All people want love, then when they get it they become afraid and start running in the opposite direction. On the one hand, they want love and to be in a relationship; on the other hand, they are relieved to get away. It always seems to as if relationships are difficult; difficult to find, difficult to keep and difficult to enjoy.

The fundamental truth is there is never a scarcity of relationships, there is never a scarcity of love. Love is our natural condition. Why aren't we in it all the time? What is it that makes us run from the love we are so hungry for? What drives people from the arms of each other, and what would it take to keep them there? In order to answer this question, first we have to understand the difference between Real and Counterfeit love.

Most of us live with the mirage of love rather than the real thing. Like a mirage, Counterfeit love is false and can never bring true satisfaction. Like all mirages, when Counterfeit Love is seen for what it is, it evaporates, leaving no room the real thing. No on runs from love that is real; they cannot. It's too nourishing and too rare. But counterfeit love traps you, scares you, keeps you on the run.

Counterfeit love gives a mirage of water in the desert, and we all know that a mirage wont quench your thirst.

Many feelings masquerade as love; dependency, attachment and possessiveness are just a few. Below I have offered several touchstones to love, which are touchstones to help you separate counterfeit love from the real thing. To begin, we will first look at some needs and patterns inside people that keeps them from really being with the other people, and potential mates, in front of them.

Waiting For The Perfect Partner

Many people have a secret fantasy which whispers that a perfect partner is somewhere, waiting for them. This perfect partner will not only accept them fully as they express the parts of themselves that are hidden, but will also bring out the best in them. Rather than criticize, demean and demand from them, the partner will give unconditionally and fulfill his/her needs. Fantasy should not be discounted, as it constitutes much of life.

Touchstone 1

Rather than looking for perfection outside of yourself by seeking another, find the perfection in yourself right now. List five things you accept and like about yourself.

1.

2.

3.

4.

5.

Add to this list everyday.
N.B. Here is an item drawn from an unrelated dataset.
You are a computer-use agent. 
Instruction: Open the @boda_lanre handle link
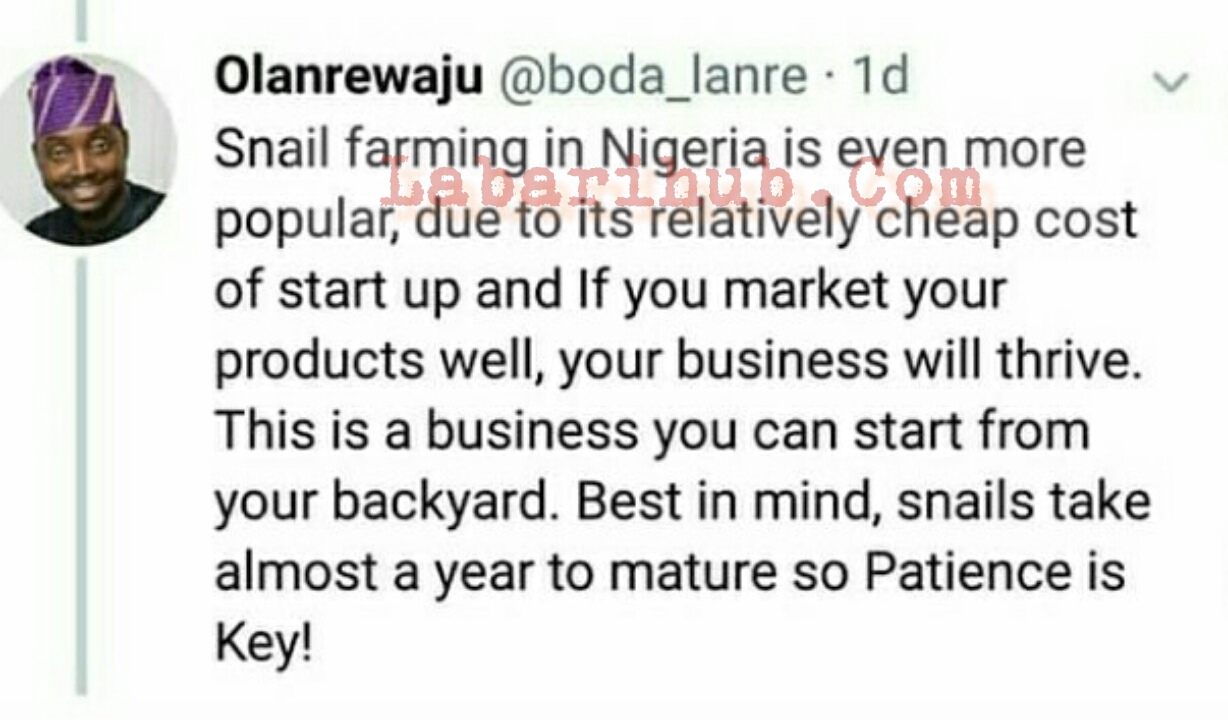click(652, 76)
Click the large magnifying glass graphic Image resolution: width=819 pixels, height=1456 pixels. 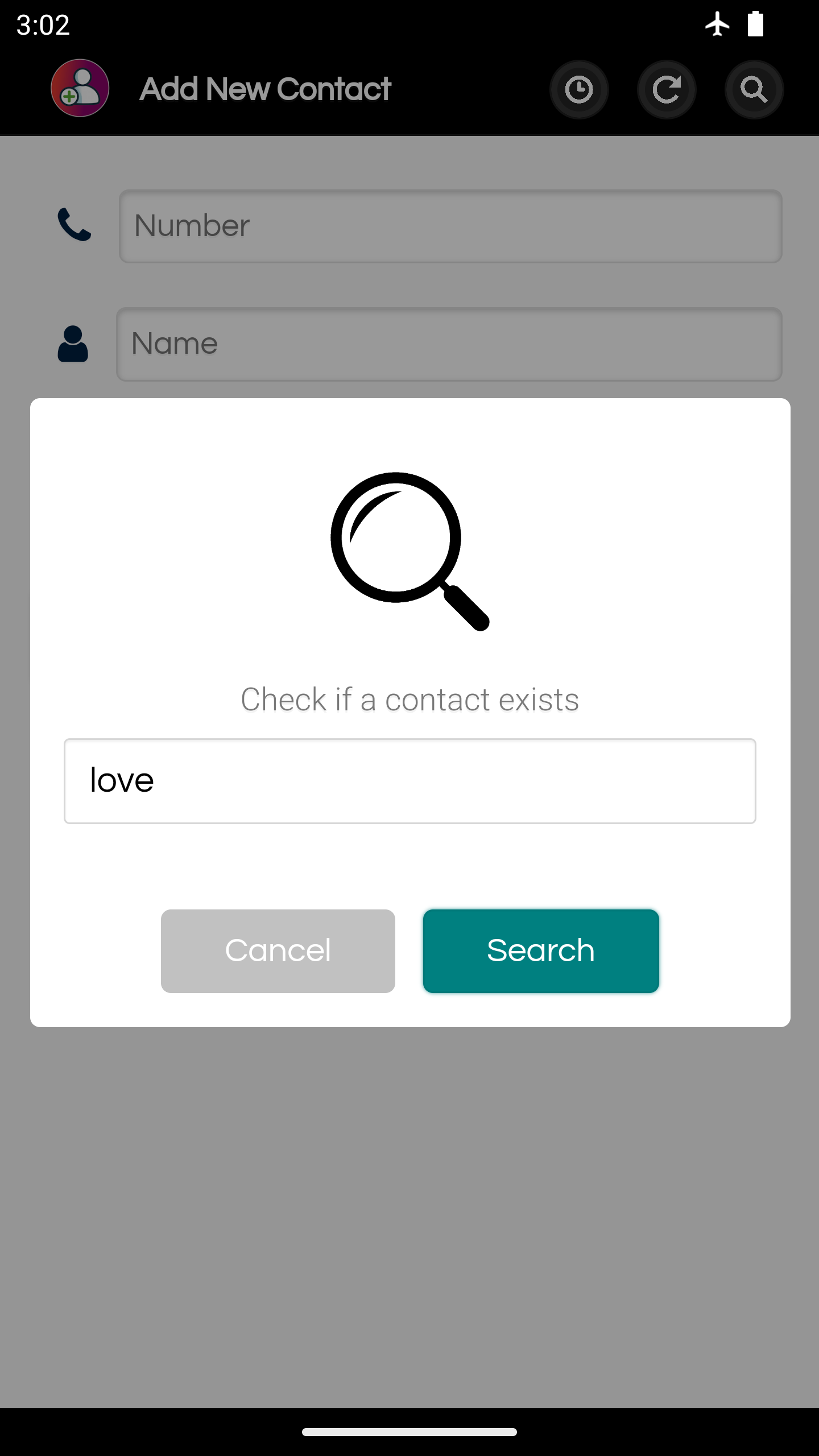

Focus upon what is good in yourself, and the parts you don't like will fade away. No other person can make you whole. In order to find your perfect partner, you must become what it is you want to find.

Touchstone 2

Some use the quest for a perfect mate as a way to rejected and avoid being with the real people who come into our lives now. It is a way of avoiding fears that we may have of relationships. See if that is what you are doing. Is it safer to have a fantasy than a real flesh and blood person to build a life with?

Answer the following questions. What are the advantages to having a relationship? How will it improve your life? List as many as you can think of.

1.

2.

3.

4.

5.

What are the disadvantages to having a relationship? How will it affect your live negatively? List as many as you can think of.

1.

2.

3.

4.

5.

In order to resolve any concerns you have about relationships, you first must be aware and understand of them. Now that you have made your lists, please examine the disadvantages. Fantasy is a way of avoiding confronting such feelings. They must not be discounted, and you should ponder them closely. They constitute important obstacles standing in your way of having the relationship you desire. With this new awareness, you are now enabled to begin to resolve these concerns.

Touchstone 3

How to deal with people who are waiting for the perfect mate.

Be aware when a person is seeking an image, know that you will never perfectly fill that bill. Be who you are. Don't turn yourself into someone you think he/she will enjoy. They will know what you are doing, lose respect, run away.

Be warm and caring. Touch your mate softly. Don't reject his/her fantasies. If he/she is a person who is controlled by his peer group, see if you fit into his/her group image? For some people, the perfect person is stable, without too much passion. For others, it's just the opposite. Find out who the person is. If you do not fit his/her image, say good-bye, don't conform.

Realize that everything changes. What seems perfect one day will seem flawed the next. Examine your feelings about yourself, the ways in which you feel imperfect. Work on these issues directly; Another person can never complete something you are lacking within. See if your desire for perfection is simply a way of avoiding falling from love. It is easier to focus on what is wrong with a person than on what is right? Make a practice of finding everything that is right about all the people you meet, day after day. This will bring you an entirely new perception of people and of life. Accept your own flaws, do not judge them. The more you love and accept yourself, the more perfect others will seem.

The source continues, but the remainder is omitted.